Cisneros was awarded a Bachelor of Arts degree from Loyola University Chicago in 1976, and received a Master of Fine Arts degree from the Iowa Writers' Workshop at the University of Iowa in 1978. It was while attending the Workshop that Cisneros discovered how the particular social position she occupied gave her writing a unique potential. She recalls being suddenly struck by the differences between her and her classmates: "It wasn't as if I didn't know who I was. I knew I was a Mexican woman. But, I didn't think it had anything to do with why I felt so much imbalance in my life, whereas it had everything to do with it! My race, my gender, and my class! And it didn't make sense until that moment, sitting in that seminar. That's when I decided I would write about something my classmates couldn't write about." She cast aside her attempt to conform to American literary canons and adopted a writing style that was purposely opposite that of her classmates, realizing that instead of being something to be ashamed of, her own cultural environment was a source of inspiration. From then on, she would write of her "neighbors, the people saw, the poverty that the women had gone through."

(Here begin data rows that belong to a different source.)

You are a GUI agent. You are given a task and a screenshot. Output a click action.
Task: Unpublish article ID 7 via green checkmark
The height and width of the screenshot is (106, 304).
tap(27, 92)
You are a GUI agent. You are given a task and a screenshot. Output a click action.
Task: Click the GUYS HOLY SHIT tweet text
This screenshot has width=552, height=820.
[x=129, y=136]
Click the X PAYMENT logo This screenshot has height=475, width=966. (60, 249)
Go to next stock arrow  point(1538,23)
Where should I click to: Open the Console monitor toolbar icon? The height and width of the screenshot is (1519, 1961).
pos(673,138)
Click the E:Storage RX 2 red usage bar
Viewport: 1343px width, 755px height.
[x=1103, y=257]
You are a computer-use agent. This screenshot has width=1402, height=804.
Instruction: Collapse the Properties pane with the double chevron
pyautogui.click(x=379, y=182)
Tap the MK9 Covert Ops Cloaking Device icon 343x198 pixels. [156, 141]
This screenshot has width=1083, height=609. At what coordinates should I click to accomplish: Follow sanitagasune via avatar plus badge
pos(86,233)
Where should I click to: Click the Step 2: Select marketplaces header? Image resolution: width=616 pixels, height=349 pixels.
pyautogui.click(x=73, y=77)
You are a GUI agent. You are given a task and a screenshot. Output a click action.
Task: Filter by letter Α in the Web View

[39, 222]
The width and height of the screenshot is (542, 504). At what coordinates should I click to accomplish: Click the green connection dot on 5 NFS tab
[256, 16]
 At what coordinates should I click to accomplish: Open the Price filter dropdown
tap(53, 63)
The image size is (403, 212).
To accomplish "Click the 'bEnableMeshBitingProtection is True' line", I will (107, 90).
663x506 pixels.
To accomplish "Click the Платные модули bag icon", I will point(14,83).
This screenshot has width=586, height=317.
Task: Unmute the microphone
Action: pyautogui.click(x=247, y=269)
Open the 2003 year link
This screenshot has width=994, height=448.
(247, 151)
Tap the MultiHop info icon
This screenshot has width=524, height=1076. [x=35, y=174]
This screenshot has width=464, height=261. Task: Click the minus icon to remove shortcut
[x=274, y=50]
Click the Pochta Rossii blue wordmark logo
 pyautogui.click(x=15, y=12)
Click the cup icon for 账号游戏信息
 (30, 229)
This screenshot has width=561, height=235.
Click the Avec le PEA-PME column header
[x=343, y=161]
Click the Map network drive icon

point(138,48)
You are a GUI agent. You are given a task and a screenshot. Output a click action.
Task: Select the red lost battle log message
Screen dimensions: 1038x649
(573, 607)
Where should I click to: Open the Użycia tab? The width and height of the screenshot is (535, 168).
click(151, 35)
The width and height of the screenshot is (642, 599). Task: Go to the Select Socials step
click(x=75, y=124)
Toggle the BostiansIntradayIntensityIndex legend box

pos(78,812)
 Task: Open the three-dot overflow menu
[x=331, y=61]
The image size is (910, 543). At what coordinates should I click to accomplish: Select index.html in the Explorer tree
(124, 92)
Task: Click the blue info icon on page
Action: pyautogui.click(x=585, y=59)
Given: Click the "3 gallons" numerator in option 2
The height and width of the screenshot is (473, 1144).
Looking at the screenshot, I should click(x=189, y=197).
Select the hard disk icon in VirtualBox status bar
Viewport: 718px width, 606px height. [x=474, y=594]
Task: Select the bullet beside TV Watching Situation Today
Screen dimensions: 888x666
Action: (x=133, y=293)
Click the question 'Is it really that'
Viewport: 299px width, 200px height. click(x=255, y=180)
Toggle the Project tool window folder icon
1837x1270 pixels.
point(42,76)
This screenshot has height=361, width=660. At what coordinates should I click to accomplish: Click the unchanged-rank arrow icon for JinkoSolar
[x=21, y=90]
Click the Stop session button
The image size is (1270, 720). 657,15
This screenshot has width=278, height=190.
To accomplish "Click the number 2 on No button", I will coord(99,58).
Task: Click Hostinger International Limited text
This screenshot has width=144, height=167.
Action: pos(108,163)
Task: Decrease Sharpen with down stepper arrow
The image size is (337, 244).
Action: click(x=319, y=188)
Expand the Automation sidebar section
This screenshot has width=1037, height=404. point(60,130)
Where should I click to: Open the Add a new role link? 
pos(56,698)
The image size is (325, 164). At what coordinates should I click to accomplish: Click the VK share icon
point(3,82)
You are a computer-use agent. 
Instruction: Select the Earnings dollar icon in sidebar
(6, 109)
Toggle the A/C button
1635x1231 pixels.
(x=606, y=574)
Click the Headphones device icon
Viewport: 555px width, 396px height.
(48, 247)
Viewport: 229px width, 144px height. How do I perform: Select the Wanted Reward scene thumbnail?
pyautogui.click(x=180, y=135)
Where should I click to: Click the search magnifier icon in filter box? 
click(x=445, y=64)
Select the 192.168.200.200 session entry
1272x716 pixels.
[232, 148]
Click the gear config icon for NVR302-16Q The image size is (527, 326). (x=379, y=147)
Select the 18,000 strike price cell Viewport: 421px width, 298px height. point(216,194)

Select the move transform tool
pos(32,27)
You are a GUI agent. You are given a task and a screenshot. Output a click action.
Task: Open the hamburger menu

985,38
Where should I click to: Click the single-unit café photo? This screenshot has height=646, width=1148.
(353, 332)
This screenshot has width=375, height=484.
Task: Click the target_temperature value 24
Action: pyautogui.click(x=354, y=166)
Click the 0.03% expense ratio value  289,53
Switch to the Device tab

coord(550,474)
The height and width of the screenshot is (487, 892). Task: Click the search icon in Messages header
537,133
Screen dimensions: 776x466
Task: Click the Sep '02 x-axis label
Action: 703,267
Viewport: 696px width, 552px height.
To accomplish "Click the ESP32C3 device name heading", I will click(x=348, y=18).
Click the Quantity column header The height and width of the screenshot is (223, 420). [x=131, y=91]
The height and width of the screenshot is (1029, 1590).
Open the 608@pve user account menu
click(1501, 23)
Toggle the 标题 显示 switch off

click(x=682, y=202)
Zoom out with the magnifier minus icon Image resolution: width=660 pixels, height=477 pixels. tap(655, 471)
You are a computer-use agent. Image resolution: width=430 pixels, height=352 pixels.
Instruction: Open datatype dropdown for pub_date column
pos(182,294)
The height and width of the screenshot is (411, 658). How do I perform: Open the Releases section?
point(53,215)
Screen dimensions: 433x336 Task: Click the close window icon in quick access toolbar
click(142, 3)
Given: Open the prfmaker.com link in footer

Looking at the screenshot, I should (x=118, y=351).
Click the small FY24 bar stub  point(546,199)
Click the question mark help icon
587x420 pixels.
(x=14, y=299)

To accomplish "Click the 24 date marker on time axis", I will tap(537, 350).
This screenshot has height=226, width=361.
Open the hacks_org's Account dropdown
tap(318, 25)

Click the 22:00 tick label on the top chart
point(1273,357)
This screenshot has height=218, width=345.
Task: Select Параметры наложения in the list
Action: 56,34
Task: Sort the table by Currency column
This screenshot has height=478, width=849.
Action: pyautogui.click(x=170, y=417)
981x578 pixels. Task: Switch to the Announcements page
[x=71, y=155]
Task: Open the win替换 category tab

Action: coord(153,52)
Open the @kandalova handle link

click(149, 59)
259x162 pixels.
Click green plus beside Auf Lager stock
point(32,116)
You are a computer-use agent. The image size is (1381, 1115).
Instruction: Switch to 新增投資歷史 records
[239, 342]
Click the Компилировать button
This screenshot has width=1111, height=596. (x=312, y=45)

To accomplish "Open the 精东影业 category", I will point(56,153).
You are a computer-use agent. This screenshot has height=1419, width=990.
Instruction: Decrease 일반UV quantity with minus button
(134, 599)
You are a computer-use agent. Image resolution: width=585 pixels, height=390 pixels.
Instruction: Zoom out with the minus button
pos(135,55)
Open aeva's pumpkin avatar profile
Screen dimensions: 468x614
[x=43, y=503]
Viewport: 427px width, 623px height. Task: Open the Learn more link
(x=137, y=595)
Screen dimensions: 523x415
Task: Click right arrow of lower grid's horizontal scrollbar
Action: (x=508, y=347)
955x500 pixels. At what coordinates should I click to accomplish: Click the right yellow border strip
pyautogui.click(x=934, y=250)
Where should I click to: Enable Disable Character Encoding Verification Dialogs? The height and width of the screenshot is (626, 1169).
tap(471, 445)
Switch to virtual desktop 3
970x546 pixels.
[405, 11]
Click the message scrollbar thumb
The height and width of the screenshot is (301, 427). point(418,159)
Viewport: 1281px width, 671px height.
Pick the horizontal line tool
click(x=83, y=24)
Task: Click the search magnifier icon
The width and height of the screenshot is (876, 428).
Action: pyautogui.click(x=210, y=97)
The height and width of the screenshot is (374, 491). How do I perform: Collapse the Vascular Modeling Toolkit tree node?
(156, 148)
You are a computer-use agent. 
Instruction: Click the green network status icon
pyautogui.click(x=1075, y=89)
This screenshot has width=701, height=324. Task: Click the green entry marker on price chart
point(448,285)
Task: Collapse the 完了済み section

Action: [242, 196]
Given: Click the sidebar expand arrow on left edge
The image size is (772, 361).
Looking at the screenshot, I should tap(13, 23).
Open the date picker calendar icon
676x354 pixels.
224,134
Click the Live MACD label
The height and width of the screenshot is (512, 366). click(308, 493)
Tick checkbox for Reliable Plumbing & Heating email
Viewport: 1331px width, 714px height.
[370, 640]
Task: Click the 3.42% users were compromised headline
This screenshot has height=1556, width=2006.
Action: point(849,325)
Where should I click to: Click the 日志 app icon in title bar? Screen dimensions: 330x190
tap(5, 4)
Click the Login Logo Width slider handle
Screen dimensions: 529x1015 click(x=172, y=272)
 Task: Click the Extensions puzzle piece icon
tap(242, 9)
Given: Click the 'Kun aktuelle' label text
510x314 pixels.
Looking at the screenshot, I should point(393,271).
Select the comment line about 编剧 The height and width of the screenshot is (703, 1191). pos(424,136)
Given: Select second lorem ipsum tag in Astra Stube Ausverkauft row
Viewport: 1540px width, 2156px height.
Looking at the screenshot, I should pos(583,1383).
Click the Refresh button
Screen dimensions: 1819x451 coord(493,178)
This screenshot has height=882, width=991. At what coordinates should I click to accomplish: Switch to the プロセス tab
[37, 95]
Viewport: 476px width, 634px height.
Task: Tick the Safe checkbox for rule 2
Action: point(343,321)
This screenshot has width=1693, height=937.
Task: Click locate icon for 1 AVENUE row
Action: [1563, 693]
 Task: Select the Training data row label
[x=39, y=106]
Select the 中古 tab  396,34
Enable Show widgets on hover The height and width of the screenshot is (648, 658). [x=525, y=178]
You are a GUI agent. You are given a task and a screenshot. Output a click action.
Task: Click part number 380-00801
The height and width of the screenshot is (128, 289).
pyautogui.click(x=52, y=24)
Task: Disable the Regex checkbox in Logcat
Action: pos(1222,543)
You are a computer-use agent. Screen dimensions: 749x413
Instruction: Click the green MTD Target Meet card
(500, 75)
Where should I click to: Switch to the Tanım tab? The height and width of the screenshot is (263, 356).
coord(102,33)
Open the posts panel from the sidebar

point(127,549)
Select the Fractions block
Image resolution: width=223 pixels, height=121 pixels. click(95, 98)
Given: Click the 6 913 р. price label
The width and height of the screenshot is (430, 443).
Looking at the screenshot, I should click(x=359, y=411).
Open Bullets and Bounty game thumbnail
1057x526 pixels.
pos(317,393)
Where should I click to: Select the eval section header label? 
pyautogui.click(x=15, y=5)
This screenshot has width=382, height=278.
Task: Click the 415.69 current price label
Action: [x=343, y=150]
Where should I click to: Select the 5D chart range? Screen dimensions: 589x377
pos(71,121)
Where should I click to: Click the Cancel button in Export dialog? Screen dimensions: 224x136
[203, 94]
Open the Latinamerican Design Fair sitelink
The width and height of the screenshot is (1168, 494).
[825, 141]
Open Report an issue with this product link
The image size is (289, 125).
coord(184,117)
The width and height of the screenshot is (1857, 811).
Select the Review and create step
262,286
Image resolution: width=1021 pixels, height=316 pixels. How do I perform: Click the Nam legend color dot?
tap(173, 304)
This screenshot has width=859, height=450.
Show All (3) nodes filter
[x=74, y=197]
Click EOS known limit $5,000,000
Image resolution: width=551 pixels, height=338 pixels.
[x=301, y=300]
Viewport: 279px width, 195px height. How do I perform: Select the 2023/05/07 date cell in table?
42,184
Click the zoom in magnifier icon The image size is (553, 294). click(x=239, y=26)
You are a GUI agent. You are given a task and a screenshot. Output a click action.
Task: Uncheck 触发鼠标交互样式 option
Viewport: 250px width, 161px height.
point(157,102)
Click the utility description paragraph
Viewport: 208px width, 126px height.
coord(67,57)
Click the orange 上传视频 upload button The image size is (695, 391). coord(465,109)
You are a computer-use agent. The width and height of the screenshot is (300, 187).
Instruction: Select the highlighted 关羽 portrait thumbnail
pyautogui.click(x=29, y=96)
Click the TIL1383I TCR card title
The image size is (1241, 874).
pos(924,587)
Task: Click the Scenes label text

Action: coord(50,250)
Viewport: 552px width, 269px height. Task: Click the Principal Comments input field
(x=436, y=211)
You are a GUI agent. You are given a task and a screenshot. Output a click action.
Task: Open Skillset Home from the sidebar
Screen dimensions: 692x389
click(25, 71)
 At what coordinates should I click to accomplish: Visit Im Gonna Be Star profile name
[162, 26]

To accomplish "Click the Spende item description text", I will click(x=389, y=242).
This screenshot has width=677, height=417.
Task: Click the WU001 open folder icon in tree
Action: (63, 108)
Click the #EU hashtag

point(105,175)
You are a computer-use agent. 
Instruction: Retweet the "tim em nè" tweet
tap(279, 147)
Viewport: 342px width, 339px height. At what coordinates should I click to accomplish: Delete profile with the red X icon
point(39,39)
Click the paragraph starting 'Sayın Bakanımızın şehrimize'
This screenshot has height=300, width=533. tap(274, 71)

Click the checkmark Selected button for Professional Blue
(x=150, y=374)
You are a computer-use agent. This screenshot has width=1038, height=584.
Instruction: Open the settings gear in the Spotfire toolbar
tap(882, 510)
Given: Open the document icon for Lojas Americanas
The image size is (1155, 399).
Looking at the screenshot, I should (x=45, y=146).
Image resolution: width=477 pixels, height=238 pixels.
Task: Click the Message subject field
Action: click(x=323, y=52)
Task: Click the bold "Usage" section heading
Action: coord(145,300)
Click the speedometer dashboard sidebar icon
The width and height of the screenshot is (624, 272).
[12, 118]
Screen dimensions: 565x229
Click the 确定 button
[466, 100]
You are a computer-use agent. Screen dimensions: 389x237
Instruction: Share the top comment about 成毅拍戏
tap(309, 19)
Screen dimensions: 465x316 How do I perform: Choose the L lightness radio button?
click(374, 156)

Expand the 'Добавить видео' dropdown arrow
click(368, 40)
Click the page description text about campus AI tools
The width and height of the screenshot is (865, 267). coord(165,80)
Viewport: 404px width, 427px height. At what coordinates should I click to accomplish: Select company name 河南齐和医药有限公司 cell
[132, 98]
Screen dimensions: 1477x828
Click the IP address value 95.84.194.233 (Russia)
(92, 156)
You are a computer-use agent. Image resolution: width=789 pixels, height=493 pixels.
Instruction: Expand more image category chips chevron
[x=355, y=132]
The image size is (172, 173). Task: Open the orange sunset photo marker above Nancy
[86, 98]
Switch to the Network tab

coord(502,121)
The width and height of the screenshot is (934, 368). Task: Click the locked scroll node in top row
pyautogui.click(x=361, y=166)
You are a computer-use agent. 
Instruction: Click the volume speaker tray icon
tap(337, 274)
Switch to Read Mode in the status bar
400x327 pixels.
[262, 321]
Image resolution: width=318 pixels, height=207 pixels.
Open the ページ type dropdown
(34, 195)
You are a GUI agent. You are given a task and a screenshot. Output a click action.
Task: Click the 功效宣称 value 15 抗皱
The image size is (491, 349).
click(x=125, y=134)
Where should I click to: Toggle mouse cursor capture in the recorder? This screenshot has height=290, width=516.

Cisneros says of this moment: "So to me it began there, and that's when I intentionally started writing about all the things in my culture that were different from them — the poems that are these city voices — the first part of Wicked Wicked Ways - and the stories in House on Mango Street. I think it's ironic that at the moment when I was practically leaving an institution of learning, I began realizing in which ways institutions had failed me." Drawing on Mexican and Southwestern myths, popular culture and conversations in the city streets, Cisneros wrote to convey the lives of people she identified with. Literary critic Jacqueline Doyle has described Cisneros's passion for hearing the personal stories that people tell and her commitment to expressing the voices of marginalized people through her work, such as the "thousands of silent women" whose struggles are portrayed in The House on Mango Street.

Five years after receiving her MFA, she returned to Loyola University Chicago, where she had previously earned a BA in English, to work as an administrative assistant. Prior to this job, she worked in the Chicano barrio in Chicago teaching to high school dropouts at Latino Youth High School. Through these jobs, she gained more experience with the problems of young Latino Americans.